In [4]:
import os, re, string, json
import pandas as pd
from pathlib import Path
from nltk import word_tokenize, pos_tag
from nltk.corpus import stopwords
from textblob import TextBlob
from tqdm import tqdm

# 0) make sure NLTK data is downloaded once
import nltk, ssl, warnings
warnings.filterwarnings("ignore")
try: nltk.data.find("tokenizers/punkt")
except LookupError:
    ssl._create_default_https_context = ssl._create_unverified_context
    nltk.download("punkt")
    nltk.download("averaged_perceptron_tagger")
    nltk.download("stopwords")

# ─── paths ──────────────────────────────────────────────────────────────
BASE_DIR = Path.cwd()               # Audio Model
IN_DIR   = BASE_DIR / "Transcripts" # holds 300_TRANSCRIPT.csv … 
OUT_DIR  = BASE_DIR / "Processed"   # where the output will be saved
OUT_DIR.mkdir(exist_ok=True)

# helper: convert one row string → dict
ROW_RGX = re.compile(
    r'^"?(?P<start>[\d.]+)\s+(?P<stop>[\d.]+)\s+(?P<speaker>\w+)\s+(?P<text>.*)"?$'
)
def parse_row(row: str):
    m = ROW_RGX.match(row.strip())
    if not m: return None
    d = m.groupdict()
    return {
        "start"   : float(d["start"]),
        "stop"    : float(d["stop"]),
        "speaker" : d["speaker"],
        "text"    : d["text"].strip()
    }

# helper: clean utterance text
STOP = set(stopwords.words("english"))
FILLERS = {"uh", "um", "mhm", "hmm"}
PUNCT  = set(string.punctuation)
def clean_text(t):
    t = re.sub(r"\[.*?\]", " ", t)        # remove [laughter] etc.
    words = [w.lower() for w in word_tokenize(t)
             if w.lower() not in STOP and w.lower() not in FILLERS
             and not all(ch in PUNCT for ch in w)]
    return " ".join(words)

# helper: feature extraction for one utterance
def utterance_feats(text):
    blob = TextBlob(text)
    return {
        "len_char"     : len(text),
        "len_words"    : len(text.split()),
        "polarity"     : blob.sentiment.polarity,
        "subjectivity" : blob.sentiment.subjectivity,
        "noun_ratio"   : _pos_ratio(text, "NN"),
        "verb_ratio"   : _pos_ratio(text, "VB"),
    }

def _pos_ratio(txt, tag_prefix):
    tags = pos_tag(word_tokenize(txt))
    if not tags: return 0
    return sum(1 for _, t in tags if t.startswith(tag_prefix)) / len(tags)

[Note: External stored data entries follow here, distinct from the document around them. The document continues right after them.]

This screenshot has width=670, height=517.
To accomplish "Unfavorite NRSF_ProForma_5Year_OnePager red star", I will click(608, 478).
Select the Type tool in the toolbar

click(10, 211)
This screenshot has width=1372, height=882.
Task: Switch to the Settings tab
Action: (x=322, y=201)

# ─── iterate over all transcript files in "Transcripts" folder ─────────────────────────────────────────
for fn in tqdm(sorted(IN_DIR.glob("*_TRANSCRIPT.csv"))):
    participant_id = fn.stem.split("_")[0]   # Extract participant ID (e.g., "300")
    with open(fn, encoding="utf8") as f:
        rows = [parse_row(r) for r in f if parse_row(r)]

    df = pd.DataFrame(rows)
    df["text_clean"] = df["text"].apply(clean_text)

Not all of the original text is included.